8) Das Werk klingt ausdifferenziert, entschlossen, kontrastreich. Es stellt sich beim ersten Hören ein Eindruck von Brisanz, sogar Gefährlichkeit her, was wohl an dem ungeheuren Ausschlag des Energiepegels (s. dynamische Spannweite) liegen dürfte. Hierbei wohnt der instrumentalen Behandlung jedoch auch ein gewisser Charakter des Ersticktseins, der Erstickung an. Die o.g. Energie geht niemals frei los, sie wird immer festgehalten, abgestoppt, unterbrochen eben. Daher auch – in einem permanenten Stauungsprozess – der Eindruck des Gefährlichen, Brisanten. Spannend und ausdifferenziert wird das Werk vor allem für den Liebhaber abstrakter Kunst sein, wo bestimmte strukturelle Kategorien wie von selbst greifen: Abstufungen der Dichte, Balancen unterschiedlicher Texturen und wie sie sich auseinander ergeben, z.T. auch entwickeln resp. kontrastieren. Auf diese strukturellen Merkmale werde ich in meiner Aufmerksamkeit umso eher gelenkt, je gezielter bestimmte (durchaus auch denkbare) Elemente und musiksprachliche Aspekte ausgepart sind, beispielsweise “schöne” Harmonien, altmodische Kadenzen usw.

Wieso gebe ich in der möglichen Skala hier nur eine “8”? Weil das ganze kleine Werk mit seinem durchaus herauszuspürenden Anspruch auf Meisterhaftigkeit – und vielleicht auch von daher begründet – mir zu gedrängt erscheint, es hat keinen Platz in und um sich selbst, es ist ihm zu eng (jedenfalls nach meinem Empfinden und in meiner Wahrnehmung).

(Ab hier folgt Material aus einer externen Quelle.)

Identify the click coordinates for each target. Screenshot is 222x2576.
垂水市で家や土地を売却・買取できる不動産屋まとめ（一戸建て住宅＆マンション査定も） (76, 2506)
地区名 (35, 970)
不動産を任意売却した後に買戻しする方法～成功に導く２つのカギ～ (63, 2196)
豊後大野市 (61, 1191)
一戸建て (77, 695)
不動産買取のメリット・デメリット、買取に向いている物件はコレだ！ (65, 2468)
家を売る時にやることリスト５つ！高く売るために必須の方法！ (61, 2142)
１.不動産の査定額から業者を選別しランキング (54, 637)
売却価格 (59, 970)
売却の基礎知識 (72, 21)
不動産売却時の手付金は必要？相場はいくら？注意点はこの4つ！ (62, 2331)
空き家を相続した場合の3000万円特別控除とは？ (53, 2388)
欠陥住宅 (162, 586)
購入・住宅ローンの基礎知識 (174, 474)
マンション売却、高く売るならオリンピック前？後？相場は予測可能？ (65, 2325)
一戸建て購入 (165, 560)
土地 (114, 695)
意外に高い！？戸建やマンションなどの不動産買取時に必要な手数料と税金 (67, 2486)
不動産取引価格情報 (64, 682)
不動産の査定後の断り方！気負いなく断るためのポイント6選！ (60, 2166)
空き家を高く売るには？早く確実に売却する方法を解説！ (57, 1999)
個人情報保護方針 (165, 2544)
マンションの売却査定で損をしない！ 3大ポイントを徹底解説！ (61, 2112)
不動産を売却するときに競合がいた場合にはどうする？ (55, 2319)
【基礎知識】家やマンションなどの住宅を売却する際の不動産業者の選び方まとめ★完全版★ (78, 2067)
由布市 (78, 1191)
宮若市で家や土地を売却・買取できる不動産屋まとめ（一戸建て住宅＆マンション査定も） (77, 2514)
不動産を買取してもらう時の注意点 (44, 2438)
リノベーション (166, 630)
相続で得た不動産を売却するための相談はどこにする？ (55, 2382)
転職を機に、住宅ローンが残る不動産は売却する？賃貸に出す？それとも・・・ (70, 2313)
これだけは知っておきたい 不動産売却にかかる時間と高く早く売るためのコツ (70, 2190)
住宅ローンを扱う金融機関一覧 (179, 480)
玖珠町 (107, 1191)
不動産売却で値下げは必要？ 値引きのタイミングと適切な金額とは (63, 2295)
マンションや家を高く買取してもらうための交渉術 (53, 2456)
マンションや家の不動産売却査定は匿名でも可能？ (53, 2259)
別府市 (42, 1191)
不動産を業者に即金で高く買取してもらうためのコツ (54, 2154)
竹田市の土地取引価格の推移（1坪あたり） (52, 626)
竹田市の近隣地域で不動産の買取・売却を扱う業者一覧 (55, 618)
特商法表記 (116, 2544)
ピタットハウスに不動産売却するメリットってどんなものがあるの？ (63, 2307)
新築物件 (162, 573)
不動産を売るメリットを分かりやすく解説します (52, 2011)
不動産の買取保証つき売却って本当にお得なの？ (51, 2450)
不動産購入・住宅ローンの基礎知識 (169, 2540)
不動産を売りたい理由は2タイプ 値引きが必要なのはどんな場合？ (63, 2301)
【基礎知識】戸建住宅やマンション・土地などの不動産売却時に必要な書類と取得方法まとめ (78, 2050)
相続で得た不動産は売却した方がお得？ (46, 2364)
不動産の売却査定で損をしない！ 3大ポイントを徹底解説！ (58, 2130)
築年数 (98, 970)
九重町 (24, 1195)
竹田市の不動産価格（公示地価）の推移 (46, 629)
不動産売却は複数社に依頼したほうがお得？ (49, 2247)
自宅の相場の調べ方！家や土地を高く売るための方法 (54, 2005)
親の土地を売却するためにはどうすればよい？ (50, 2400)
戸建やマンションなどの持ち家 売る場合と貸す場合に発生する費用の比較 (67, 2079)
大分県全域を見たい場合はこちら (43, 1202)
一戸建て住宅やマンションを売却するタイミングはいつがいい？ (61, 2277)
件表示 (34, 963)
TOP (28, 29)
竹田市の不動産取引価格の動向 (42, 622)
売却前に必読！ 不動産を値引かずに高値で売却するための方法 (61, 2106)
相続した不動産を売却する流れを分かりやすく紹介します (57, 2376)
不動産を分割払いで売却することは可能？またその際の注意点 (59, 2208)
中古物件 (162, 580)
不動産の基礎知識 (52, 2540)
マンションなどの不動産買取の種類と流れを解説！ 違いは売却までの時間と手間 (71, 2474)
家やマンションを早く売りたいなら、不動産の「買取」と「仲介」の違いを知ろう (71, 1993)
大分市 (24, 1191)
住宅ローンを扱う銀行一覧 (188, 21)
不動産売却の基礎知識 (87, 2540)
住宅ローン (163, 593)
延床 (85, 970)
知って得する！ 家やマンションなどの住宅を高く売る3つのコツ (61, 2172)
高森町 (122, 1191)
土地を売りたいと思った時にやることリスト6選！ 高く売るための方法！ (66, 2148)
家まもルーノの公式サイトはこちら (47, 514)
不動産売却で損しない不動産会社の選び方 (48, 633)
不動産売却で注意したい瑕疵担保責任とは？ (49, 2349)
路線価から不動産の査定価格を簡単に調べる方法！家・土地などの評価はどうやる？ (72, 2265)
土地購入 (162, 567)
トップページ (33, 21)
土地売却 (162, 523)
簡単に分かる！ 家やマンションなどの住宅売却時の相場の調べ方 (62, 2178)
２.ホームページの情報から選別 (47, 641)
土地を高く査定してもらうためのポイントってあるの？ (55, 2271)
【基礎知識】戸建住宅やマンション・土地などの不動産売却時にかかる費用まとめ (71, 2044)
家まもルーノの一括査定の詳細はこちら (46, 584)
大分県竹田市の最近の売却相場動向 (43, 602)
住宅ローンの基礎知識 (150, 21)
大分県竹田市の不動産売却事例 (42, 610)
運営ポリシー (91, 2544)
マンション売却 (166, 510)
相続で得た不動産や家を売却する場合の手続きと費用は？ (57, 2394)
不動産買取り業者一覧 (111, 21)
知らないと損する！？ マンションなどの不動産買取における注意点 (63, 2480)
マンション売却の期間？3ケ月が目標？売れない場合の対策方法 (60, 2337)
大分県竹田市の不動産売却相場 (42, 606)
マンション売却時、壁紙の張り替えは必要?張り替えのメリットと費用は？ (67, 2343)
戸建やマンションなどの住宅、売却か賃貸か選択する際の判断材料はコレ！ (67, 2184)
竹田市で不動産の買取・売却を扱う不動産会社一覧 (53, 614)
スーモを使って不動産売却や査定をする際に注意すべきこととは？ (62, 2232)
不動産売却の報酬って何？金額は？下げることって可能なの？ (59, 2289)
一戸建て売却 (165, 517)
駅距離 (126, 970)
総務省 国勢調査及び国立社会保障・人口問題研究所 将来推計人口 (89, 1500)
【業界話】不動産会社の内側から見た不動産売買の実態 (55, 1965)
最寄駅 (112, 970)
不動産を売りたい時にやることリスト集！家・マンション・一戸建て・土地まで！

Und das zeigt sich eben auch in den einzelnen musikalischen Texturen und Ausführungen bis hin zum allerletzten erstickten Tamtam-Schlag. Bei einem Werk oder einer Person, der es zu eng ist, wird sich nicht die volle Blüte ihres Potentials der Meisterlichkeit entfalten. Hier geht es um Atmung, um „in sich Wohnen“, um volles Ausschöpfen, Gelassenheit, keinen Millimeter Energieverlust.

 

 

2. Form:

 

7) Am klarsten zeigt sich mir das Pathos Europas (der europäischen Ergriffenheit, ohne die keine Kunst denkbar zu sein scheint) in diesem entscheidenden freistehenden a’ des Klaviers gegen Ende des Stücks. Schon das Instrument Klavier an sich birgt die Frage Europas (als Möbel) in sich, und hier, als Pausenlöser, als Frage, als Membran, als Zeichen des Distinkten, der Unterscheidung eben schneidet dieser eine Ton die ganze Unruhe und Angespanntheit entzwei – und schafft hiemit eine neue Spannung, die sich der vorherigen hinzu addiert. Das ganze Hin und Her, Auf- und Abgewoge des musikalischen Verlaufs zuvor wird in diesem Moment aufgefangen und gebündelt, indem dieser einfache, schlichte, endlich auch “unbehandelte” Ton, wie es sie heutzutage kaum noch in Meisterwerken zu geben scheint – alles wird gebeutelt, moduliert, zerkratzt, behandelt eben, aber dieser eine Ton schneidet in diese Gepflogenheit und zeigt ein Gesicht, das das Stück dann nur noch auf schnellstem Wege, wenn auch dann wieder mit vielen Worten, zu einem Ende führen kann.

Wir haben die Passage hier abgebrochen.